# [Required work]
Exactly retype the lines of the material from its first line to the line with "[button] (18, 2557)", including both.

# [Record set]
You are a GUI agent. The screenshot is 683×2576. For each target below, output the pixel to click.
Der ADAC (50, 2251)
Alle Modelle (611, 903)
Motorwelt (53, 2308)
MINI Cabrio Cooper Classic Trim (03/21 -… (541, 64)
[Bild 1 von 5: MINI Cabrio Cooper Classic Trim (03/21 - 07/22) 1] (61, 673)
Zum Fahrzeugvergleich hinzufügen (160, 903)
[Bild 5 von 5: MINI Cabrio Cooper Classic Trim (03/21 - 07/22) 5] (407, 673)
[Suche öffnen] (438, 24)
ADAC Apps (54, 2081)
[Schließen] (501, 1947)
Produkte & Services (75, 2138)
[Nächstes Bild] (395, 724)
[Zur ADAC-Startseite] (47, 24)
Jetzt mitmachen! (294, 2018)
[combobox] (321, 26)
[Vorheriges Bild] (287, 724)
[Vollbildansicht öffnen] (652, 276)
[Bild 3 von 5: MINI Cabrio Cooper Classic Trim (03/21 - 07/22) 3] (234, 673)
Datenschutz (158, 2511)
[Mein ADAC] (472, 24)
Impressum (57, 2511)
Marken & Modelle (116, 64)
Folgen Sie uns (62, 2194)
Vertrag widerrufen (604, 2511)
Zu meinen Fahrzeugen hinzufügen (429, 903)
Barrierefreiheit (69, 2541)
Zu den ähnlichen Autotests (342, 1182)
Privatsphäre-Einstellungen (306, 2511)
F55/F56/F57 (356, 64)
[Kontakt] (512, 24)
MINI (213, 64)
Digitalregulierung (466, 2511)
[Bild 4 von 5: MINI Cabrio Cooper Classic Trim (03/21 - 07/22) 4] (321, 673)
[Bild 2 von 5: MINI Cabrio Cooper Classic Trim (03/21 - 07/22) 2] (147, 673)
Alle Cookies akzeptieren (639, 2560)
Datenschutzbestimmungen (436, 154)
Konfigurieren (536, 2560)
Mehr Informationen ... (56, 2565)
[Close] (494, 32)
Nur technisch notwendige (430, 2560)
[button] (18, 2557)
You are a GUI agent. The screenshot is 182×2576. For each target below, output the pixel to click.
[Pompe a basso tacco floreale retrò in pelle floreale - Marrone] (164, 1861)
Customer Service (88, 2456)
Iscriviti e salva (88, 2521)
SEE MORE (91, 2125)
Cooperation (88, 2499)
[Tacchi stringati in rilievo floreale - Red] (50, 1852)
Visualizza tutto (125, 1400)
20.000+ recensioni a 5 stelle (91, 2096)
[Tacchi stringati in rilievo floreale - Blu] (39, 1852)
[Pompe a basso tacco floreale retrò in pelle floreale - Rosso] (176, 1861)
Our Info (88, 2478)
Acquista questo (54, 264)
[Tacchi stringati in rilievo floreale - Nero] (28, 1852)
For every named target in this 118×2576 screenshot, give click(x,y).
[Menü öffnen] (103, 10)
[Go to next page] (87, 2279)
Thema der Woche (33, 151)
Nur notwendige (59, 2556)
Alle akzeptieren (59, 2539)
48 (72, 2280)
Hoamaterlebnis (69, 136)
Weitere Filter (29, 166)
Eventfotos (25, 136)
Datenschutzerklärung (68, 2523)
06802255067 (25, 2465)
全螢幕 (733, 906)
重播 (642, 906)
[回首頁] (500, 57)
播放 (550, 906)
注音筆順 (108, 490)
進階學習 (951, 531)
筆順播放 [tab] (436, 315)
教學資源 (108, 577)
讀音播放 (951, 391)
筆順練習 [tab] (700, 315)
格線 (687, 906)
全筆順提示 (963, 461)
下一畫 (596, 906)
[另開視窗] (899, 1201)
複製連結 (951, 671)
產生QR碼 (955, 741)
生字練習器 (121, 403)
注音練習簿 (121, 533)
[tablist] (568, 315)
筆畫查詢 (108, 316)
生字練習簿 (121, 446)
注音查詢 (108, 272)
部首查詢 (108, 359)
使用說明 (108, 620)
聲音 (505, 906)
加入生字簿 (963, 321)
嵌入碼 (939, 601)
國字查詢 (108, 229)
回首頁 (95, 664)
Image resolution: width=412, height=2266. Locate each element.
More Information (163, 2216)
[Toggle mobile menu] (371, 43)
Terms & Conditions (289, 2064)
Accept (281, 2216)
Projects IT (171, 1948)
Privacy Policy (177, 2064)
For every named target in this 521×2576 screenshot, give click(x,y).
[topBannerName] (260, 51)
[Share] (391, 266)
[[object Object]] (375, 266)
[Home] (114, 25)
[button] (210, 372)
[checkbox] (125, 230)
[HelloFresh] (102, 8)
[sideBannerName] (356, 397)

# [Exercise response]
You are a GUI agent. The screenshot is 683×2576. For each target below, output the pixel to click.
Der ADAC (50, 2251)
Alle Modelle (611, 903)
Motorwelt (53, 2308)
MINI Cabrio Cooper Classic Trim (03/21 -… (541, 64)
[Bild 1 von 5: MINI Cabrio Cooper Classic Trim (03/21 - 07/22) 1] (61, 673)
Zum Fahrzeugvergleich hinzufügen (160, 903)
[Bild 5 von 5: MINI Cabrio Cooper Classic Trim (03/21 - 07/22) 5] (407, 673)
[Suche öffnen] (438, 24)
ADAC Apps (54, 2081)
[Schließen] (501, 1947)
Produkte & Services (75, 2138)
[Nächstes Bild] (395, 724)
[Zur ADAC-Startseite] (47, 24)
Jetzt mitmachen! (294, 2018)
[combobox] (321, 26)
[Vorheriges Bild] (287, 724)
[Vollbildansicht öffnen] (652, 276)
[Bild 3 von 5: MINI Cabrio Cooper Classic Trim (03/21 - 07/22) 3] (234, 673)
Datenschutz (158, 2511)
[Mein ADAC] (472, 24)
Impressum (57, 2511)
Marken & Modelle (116, 64)
Folgen Sie uns (62, 2194)
Vertrag widerrufen (604, 2511)
Zu meinen Fahrzeugen hinzufügen (429, 903)
Barrierefreiheit (69, 2541)
Zu den ähnlichen Autotests (342, 1182)
Privatsphäre-Einstellungen (306, 2511)
F55/F56/F57 (356, 64)
[Kontakt] (512, 24)
MINI (213, 64)
Digitalregulierung (466, 2511)
[Bild 4 von 5: MINI Cabrio Cooper Classic Trim (03/21 - 07/22) 4] (321, 673)
[Bild 2 von 5: MINI Cabrio Cooper Classic Trim (03/21 - 07/22) 2] (147, 673)
Alle Cookies akzeptieren (639, 2560)
Datenschutzbestimmungen (436, 154)
Konfigurieren (536, 2560)
Mehr Informationen ... (56, 2565)
[Close] (494, 32)
Nur technisch notwendige (430, 2560)
[button] (18, 2557)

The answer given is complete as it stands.